# Screen Printing Problems! Help Please!



## TuliLifestyleFam (Nov 17, 2017)

So I'm starting a clothing company, and I bought this little screen printing setup. When I put the photo emulsion on, I let it dry in the dark with a fan on.. Then I put the transparency on, with glass over it, with a light. That sits for about 50 mins to 1hour. When its done, I can barely see the design, and when I go to wash it out, it doesn't wash out correctly... All the emulsion just starts coming off the screen. Not sure what I'm doing wrong, Ive tried some other ways and the same thing happens. Please help!


----------



## JamieLampert (Feb 20, 2017)

Under exposed


----------



## NoXid (Apr 4, 2011)

See the link in my sig for info on how to test to determine proper exposure.

What emulsion and what light?

UV light is what exposes emulsion, but UV is considered an unwanted byproduct in most lighting situations and only a small amount of the output of most lights is UV. Normal LEDs, for example, produce just about zero UV.


----------



## Twisted Grafix (Oct 5, 2016)

I started out that way many years ago. Make sure your glass isn't UV glass.
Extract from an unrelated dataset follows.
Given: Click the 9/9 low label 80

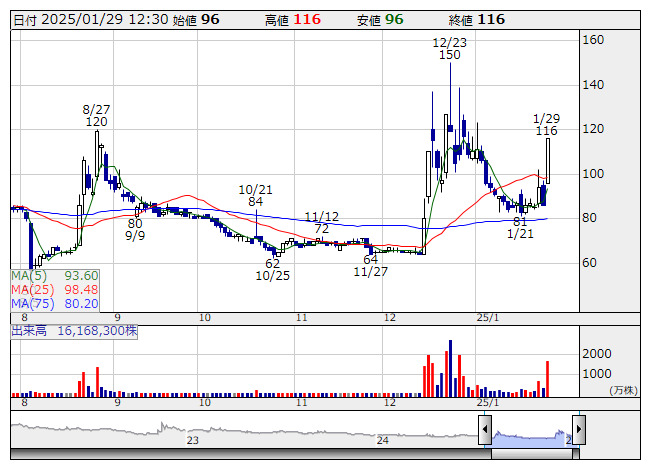Looking at the screenshot, I should pos(135,223).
We used a 500 watt halogen and couldn't burn screens either. Turns out the glass on the light fixture AND the glass over the screen were blocking the UV from the bulb. Try taping the corners of the film down with regular tape from Walgreens and ditch the glass. Expose it and see if that works. Over the years, we've stepped up to a metal hallide and now have an LED unit, and will never go back. Gotta do what you need to to start out!


----------



## Ripcord (Sep 2, 2006)

Try making a sandwich out of the screen, a piece of foam rubber, plywood and plate glass. hold it tightly together and carry it outside on a sunny day. Point it toward the sun and count to 60. The sun is an excellent source of UV light and it's free to use.


----------



## Industryps (Aug 9, 2016)

Back in our early days we clamped the film to a coated screen with a 1/4" sheet of plexi on top and pillow underneath and put them on a cart and rolled them outside. We would get perfectly burned screens in about 8 seconds on a clear day.
When weather was bad we used the same method indoors by using two 500watt work lights and would get an acceptable burn in about 20 minutes.

I personally started with Speedball kits and would expose the screens with a 150watt incandescent bulb about a foot above the image area. This method burned small screens in about 30 mins and was very hit or miss.


----------